Je me frayai un chemin le long de la berge, entre les buissons et les herbes folles, jusqu'à la première bicoque. Elle n'en avait pas l'air, mais il s'agissait d'une taverne. Une cinquantaine de pas plus loin, le cadavre d’un clébard empestait l’atmosphère, surmonté d’une nuée de mouches. Je vérifiai le revolver et le coutelas à mon coté, les deux surins dans mes bottes, celui glissé entre mes seins et le pistolet de poche, dans ma manche. C'était l'heure de la sieste. Les clients, plombés par le cagnard et le tord-boyau ne risquaient pas d'être d'humeur combative, mais on n'était jamais trop prudent.

 

Ensuite je vérifiais l'heure. Il ne fallait pas traîner trop longtemps dans le Dédale. J'écartai le rideau de perles qui fermait l'entrée de la taverne et me pris une pleine bouffée de bière aigre, de chanvre, de vieille sueur et de crasse. Mais ce n'était pas le plus frappant. C'était l'aura de très vieille magie qui y planait. Une magie ancienne et un poil malveillante, sentant la tombe poussiéreuse. Il n'y avait que trois gars dans la pièce, deux allongés contre le mur sur des nattes trouées et un assis à une table, contemplant le fond de son bock. Le patron, un type qui m'arrivait aux seins, était en train d'essuyer le comptoir avec un chiffon graisseux. Des tatouages se superposaient aux rayures sur son faciès torve. Certains prétendaient qu'il avait du sang de kobold. C'était des balivernes, bien sûr. Les humains et les kobolds ne peuvent se croiser. Gaspard était un vrai chamane ilien qui avait trop fricoté avec les Ténèbres pour ne pas avoir y avoir laissé une partie de sa raison. L'homme n'avait pas l'air ravi de me voir. Vu que lors de notre dernière discussion je lui avais fait sauter deux ratiches, ça se comprenait.

 

— Qu'est-ce que tu veux ? cracha-t-il.

 

Simple.

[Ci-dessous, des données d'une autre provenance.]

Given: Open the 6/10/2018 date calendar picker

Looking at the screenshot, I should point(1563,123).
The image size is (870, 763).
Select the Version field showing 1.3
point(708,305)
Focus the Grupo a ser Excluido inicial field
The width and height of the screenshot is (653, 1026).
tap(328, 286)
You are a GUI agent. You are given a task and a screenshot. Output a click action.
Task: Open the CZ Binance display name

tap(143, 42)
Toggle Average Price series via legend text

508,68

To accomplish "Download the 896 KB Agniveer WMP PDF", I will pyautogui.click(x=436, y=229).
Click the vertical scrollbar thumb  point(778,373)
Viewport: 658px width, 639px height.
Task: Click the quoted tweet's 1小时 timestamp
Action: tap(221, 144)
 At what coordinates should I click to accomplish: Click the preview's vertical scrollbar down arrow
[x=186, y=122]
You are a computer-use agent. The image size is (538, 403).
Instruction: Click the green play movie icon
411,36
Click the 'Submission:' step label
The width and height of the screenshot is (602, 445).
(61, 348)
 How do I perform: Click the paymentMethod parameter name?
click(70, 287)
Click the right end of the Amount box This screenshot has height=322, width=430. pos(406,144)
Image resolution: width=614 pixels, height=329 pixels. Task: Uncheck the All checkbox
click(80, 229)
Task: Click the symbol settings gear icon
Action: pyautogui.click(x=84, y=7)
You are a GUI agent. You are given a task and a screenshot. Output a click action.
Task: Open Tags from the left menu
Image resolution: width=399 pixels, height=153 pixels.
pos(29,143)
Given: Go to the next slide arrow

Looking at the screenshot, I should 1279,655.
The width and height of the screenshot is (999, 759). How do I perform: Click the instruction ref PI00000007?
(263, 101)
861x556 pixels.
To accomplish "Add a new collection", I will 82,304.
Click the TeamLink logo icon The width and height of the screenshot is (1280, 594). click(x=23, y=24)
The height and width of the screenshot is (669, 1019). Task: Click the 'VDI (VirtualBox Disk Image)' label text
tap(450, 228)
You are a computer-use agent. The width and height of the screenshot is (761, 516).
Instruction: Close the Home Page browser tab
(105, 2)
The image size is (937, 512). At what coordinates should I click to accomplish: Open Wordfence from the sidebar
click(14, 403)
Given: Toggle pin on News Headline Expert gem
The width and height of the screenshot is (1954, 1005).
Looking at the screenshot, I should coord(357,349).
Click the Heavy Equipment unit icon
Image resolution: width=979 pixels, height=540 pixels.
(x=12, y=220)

Direct. J'aime ça.

 

— Je cherche Piquemouche.

 

— Pas là.

 

— Son fantôme, alors.

 

Il jeta son chiffon sur le comptoir. Cela révéla l'éclat d'un lourd bracelet en orichalque qui enserrait son poignet droit. Il avait été très fort à naviguer à la limite des Règles mais il avait fini par avoir une embrouille avec la Société des Arcanes qui lui avait imposé un bracelet de servitude l'empêchant de pratiquer toute magie. Cela n'avait en rien amélioré son humeur.

 

— Allons, Gaspard je sais qu'il est là, fis-je d'un ton conciliant. Tout ce que je veux, c'est entrer dans le Dédale et lui parler. Tu sais que je ne peux pas lui faire de mal. T'auras même cent aspres pour ta peine.

 

Il me lança un long regard calculateur :

 

— Deux cents. Et merde, qu'est-ce que vous avez tous à vouloir aller dans le Dédale, aujourd'hui ?

 

Je plongeai la main dans la besace à ma taille. J'avais prévu le coup du double tarif. Mais pourquoi Gaspard continuait à vivre dans cet endroit misérable avec le pognon qu'il se faisait en jouant au portier était un mystère pour moi.

 

—Très bien. Et qui d'autre est venu ?

 

Son regard se fit soupçonneux.

 

— Sais pas. Je l'ai jamais vu. Il portait un masque et m'a payé sans discuter.

 

Je haussai les épaules. Après tout, on pouvait avoir plein de raisons de se rendre dans les bas-fonds de la sorcellerie. Je posai le fric sur le comptoir. Les trois gars dans la salle n'avaient pas bougé d'un poil, mais j'étais sûre qu'ils m'observaient sous leurs paupières mi-closes. Chacun se mêlait strictement de ses affaires ici. Gaspard sauta à bas de sa chaise, disparaissant presque entièrement derrière le comptoir et tira sur un cordon. La tapisserie usée jusqu'à la corde qui pendait au mur s'écarta, révélant un gigantesque visage de pierre. Sa sérénité inhumaine trahissait une sculpture atlante. Comment un tel bloc avait pu trouver son chemin jusqu'ici depuis le Continent Englouti était un mystère que je ne souhaitais pas creuser. Sa lèvre inférieure formait  un petit plateau sur lequel reposait un bol en argent. Le patron s'approcha de la bouche qui se trouvait juste à la hauteur de son oreille.

 

— Oui ? fit un murmure, comme un sifflement d'air glissant dans un tombeau toute juste ouvert.

 

Un frisson glissa le long de mon échine.

 

— Elle veut entrer, dit Gaspard, me pointant du pouce.

 

— A-t-elle payé ?

 

— Pas encore.

 

Il me fit signe.

 

Un nouveau frisson me parcourut. C'était presque instinctuel. J'avais horreur de laisser traîner mon sang quelque part, et surtout dans le Dédale, mais je n'avais pas le choix. Je sortis mon couteau et entaillai mon bras. Quelques gouttes de sang tombèrent sur l'épaisse couche de sang coagulé au fond du bol.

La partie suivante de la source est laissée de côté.